What you will do: Your response should give back each record exactly, word for word.

(Beginning of Exercise data)

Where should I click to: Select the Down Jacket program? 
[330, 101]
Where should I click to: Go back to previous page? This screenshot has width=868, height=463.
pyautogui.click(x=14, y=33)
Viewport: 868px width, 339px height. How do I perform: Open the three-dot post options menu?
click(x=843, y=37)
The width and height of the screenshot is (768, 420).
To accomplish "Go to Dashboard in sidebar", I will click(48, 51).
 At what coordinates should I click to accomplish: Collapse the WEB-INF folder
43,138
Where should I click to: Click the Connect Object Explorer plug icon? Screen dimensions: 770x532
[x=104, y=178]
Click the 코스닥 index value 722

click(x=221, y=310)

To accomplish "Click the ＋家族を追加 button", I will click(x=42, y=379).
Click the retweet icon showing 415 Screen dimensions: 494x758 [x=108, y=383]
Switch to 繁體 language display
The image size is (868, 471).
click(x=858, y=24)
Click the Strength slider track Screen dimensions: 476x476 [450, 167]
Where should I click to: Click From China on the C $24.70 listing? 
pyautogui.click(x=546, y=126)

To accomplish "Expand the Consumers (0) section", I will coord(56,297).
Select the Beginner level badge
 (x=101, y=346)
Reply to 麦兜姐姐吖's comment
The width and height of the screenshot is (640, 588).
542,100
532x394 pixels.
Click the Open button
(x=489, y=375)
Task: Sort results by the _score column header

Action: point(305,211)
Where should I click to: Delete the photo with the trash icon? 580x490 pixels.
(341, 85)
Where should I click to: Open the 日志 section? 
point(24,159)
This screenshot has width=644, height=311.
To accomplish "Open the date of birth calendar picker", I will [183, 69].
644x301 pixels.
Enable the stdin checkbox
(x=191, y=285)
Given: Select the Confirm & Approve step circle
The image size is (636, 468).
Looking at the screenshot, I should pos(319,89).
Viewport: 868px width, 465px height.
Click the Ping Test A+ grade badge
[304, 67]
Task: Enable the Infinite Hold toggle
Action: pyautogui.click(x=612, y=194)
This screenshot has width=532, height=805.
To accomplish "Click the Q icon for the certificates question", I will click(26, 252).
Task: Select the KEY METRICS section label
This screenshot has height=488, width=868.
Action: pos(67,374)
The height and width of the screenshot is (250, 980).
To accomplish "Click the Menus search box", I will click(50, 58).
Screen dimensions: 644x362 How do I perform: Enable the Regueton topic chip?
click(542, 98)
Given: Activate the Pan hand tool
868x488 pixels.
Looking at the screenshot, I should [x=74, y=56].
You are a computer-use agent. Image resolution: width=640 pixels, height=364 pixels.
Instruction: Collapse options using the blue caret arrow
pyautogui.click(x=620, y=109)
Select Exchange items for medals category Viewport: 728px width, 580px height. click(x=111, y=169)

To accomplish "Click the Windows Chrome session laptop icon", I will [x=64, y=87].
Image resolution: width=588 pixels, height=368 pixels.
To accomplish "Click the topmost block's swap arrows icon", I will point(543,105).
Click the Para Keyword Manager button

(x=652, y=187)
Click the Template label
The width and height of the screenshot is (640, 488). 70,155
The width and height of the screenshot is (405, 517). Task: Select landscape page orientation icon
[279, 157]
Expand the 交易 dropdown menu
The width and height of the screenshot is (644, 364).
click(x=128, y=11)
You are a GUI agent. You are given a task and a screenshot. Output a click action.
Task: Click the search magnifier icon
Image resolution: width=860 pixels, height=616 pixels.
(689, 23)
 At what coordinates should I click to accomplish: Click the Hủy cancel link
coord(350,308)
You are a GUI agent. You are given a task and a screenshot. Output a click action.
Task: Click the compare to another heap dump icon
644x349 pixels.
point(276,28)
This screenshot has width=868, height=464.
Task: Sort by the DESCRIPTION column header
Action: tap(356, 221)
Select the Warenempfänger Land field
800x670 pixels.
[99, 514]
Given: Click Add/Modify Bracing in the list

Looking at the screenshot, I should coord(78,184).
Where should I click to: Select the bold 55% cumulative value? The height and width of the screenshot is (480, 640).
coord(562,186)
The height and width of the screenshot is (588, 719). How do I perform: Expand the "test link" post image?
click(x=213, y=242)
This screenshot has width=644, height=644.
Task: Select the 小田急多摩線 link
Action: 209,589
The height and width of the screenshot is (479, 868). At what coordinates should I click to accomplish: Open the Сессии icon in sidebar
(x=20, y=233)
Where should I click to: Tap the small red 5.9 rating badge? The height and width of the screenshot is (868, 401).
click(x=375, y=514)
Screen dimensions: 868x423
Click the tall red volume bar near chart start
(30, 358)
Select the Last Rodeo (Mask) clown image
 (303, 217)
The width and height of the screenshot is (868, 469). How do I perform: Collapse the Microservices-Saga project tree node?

(End of Exercise data)

Reply:
Where should I click to: Select the Down Jacket program? 
[330, 101]
Where should I click to: Go back to previous page? This screenshot has width=868, height=463.
pyautogui.click(x=14, y=33)
Viewport: 868px width, 339px height. How do I perform: Open the three-dot post options menu?
click(x=843, y=37)
The width and height of the screenshot is (768, 420).
To accomplish "Go to Dashboard in sidebar", I will click(48, 51).
 At what coordinates should I click to accomplish: Collapse the WEB-INF folder
43,138
Where should I click to: Click the Connect Object Explorer plug icon? Screen dimensions: 770x532
[x=104, y=178]
Click the 코스닥 index value 722

click(x=221, y=310)

To accomplish "Click the ＋家族を追加 button", I will click(x=42, y=379).
Click the retweet icon showing 415 Screen dimensions: 494x758 [x=108, y=383]
Switch to 繁體 language display
The image size is (868, 471).
click(x=858, y=24)
Click the Strength slider track Screen dimensions: 476x476 [450, 167]
Where should I click to: Click From China on the C $24.70 listing? 
pyautogui.click(x=546, y=126)

To accomplish "Expand the Consumers (0) section", I will coord(56,297).
Select the Beginner level badge
 (x=101, y=346)
Reply to 麦兜姐姐吖's comment
The width and height of the screenshot is (640, 588).
542,100
532x394 pixels.
Click the Open button
(x=489, y=375)
Task: Sort results by the _score column header

Action: point(305,211)
Where should I click to: Delete the photo with the trash icon? 580x490 pixels.
(341, 85)
Where should I click to: Open the 日志 section? 
point(24,159)
This screenshot has width=644, height=311.
To accomplish "Open the date of birth calendar picker", I will [183, 69].
644x301 pixels.
Enable the stdin checkbox
(x=191, y=285)
Given: Select the Confirm & Approve step circle
The image size is (636, 468).
Looking at the screenshot, I should pos(319,89).
Viewport: 868px width, 465px height.
Click the Ping Test A+ grade badge
[304, 67]
Task: Enable the Infinite Hold toggle
Action: pyautogui.click(x=612, y=194)
This screenshot has width=532, height=805.
To accomplish "Click the Q icon for the certificates question", I will click(26, 252).
Task: Select the KEY METRICS section label
This screenshot has height=488, width=868.
Action: pos(67,374)
The height and width of the screenshot is (250, 980).
To accomplish "Click the Menus search box", I will click(50, 58).
Screen dimensions: 644x362 How do I perform: Enable the Regueton topic chip?
click(542, 98)
Given: Activate the Pan hand tool
868x488 pixels.
Looking at the screenshot, I should [x=74, y=56].
You are a computer-use agent. Image resolution: width=640 pixels, height=364 pixels.
Instruction: Collapse options using the blue caret arrow
pyautogui.click(x=620, y=109)
Select Exchange items for medals category Viewport: 728px width, 580px height. click(x=111, y=169)

To accomplish "Click the Windows Chrome session laptop icon", I will [x=64, y=87].
Image resolution: width=588 pixels, height=368 pixels.
To accomplish "Click the topmost block's swap arrows icon", I will point(543,105).
Click the Para Keyword Manager button

(x=652, y=187)
Click the Template label
The width and height of the screenshot is (640, 488). 70,155
The width and height of the screenshot is (405, 517). Task: Select landscape page orientation icon
[279, 157]
Expand the 交易 dropdown menu
The width and height of the screenshot is (644, 364).
click(x=128, y=11)
You are a GUI agent. You are given a task and a screenshot. Output a click action.
Task: Click the search magnifier icon
Image resolution: width=860 pixels, height=616 pixels.
(689, 23)
 At what coordinates should I click to accomplish: Click the Hủy cancel link
coord(350,308)
You are a GUI agent. You are given a task and a screenshot. Output a click action.
Task: Click the compare to another heap dump icon
644x349 pixels.
point(276,28)
This screenshot has width=868, height=464.
Task: Sort by the DESCRIPTION column header
Action: tap(356, 221)
Select the Warenempfänger Land field
800x670 pixels.
[99, 514]
Given: Click Add/Modify Bracing in the list

Looking at the screenshot, I should coord(78,184).
Where should I click to: Select the bold 55% cumulative value? The height and width of the screenshot is (480, 640).
coord(562,186)
The height and width of the screenshot is (588, 719). How do I perform: Expand the "test link" post image?
click(x=213, y=242)
This screenshot has width=644, height=644.
Task: Select the 小田急多摩線 link
Action: 209,589
The height and width of the screenshot is (479, 868). At what coordinates should I click to accomplish: Open the Сессии icon in sidebar
(x=20, y=233)
Where should I click to: Tap the small red 5.9 rating badge? The height and width of the screenshot is (868, 401).
click(x=375, y=514)
Screen dimensions: 868x423
Click the tall red volume bar near chart start
(30, 358)
Select the Last Rodeo (Mask) clown image
 (303, 217)
The width and height of the screenshot is (868, 469). How do I perform: Collapse the Microservices-Saga project tree node?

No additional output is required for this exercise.